I know, the comparison may seem harsh. Librarians are said to shuffle silently among musty old books that no one ever reads. Or, as my friend Karen Schneider puts it, they’re “some misguided brontosaurus snuffling in the antediluvian biblioforest.”
She’s director of the Cushing Library at Holy Names University, just across the bay from San Francisco. She’s one of the actual librarians who resist a trend among some in her profession. They want to run libraries like traditional information technology departments. They’ve been seduced by the old mystique — which in the business world has worn thin.

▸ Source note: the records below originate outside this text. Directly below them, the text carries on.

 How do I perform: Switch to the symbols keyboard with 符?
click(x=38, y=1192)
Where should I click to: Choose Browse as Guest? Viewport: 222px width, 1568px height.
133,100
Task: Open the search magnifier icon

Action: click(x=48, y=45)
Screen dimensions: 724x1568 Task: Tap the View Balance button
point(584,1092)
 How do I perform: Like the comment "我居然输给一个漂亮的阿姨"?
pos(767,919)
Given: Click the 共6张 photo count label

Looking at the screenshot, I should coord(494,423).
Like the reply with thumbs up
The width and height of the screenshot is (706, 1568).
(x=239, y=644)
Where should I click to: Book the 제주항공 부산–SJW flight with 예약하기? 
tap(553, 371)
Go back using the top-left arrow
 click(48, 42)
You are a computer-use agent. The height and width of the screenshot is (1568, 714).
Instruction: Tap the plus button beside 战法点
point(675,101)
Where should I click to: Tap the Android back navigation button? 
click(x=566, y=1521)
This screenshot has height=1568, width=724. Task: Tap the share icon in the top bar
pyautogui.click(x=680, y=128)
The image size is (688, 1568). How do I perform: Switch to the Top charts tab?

You know the complaints: IT guards its data like gold bullion instead of serving it to those who can create value with it. It tries to shop its way out of problems. Only the initiated may enter.
Why anyone would want to emulate that, I don’t know. Yet apparently, from what she wrote last week in her blog Free Range LIbrarian, this trend has legs among some who manage libraries.
That trend seems idiotic when you realize what a well run library is all about. Substituting just a few words, you can see a philosophy for IT in the one she describes for librarians:
In the end, what matters, and what we are about, are the ancient truths of librarianship: organizing, managing, making available, preserving, and celebrating the word [data] in all of its manifestations; helping our users build skill sets the fundamentals of which (if not the ephemeral details) will last a lifetime [a fiscal year]; and celebrating and defending the right to read [analyze], however that word is interpreted. This is what we do. This is who we are. This makes us librarians.
Librarians and IT workers, that is. Does technology really make anything new? I say that, fundamentally, nothing is new but the tools.
Michael W Cristiani says
Ted and Dan,
Now, I ride the bus daily with a number of librarians. They talk very passionately and without filters about what they do. Ted, your analogy is apt. Dare I suggest training and education in library science would serve the data analyst well. Indeed, the hard core data analysts I know who have been librarians are quite uniquely qualified; they think, eat, sleep, and bleed schemas, query optimization, and open data, all to our benefit and enrichment!
As always,
MANY BLESSINGS!
Peace and All Good!
Michael
Ted Cuzzillo says
Michael, that’s a good observation about the hard core data analysts who have been librarians.
Dan Murray says
Now – a good librarian (that really understood schema/query optimization/teaching/sharing) would is a very valuable asset.
Ted Cuzzillo says
They do. Most may not yet know how to do it with SQL, Tableau, or even Excel. But knowing how to extract specific information (data) for whatever need has arisen is what they’re all about. No? The point is about the concept of the job.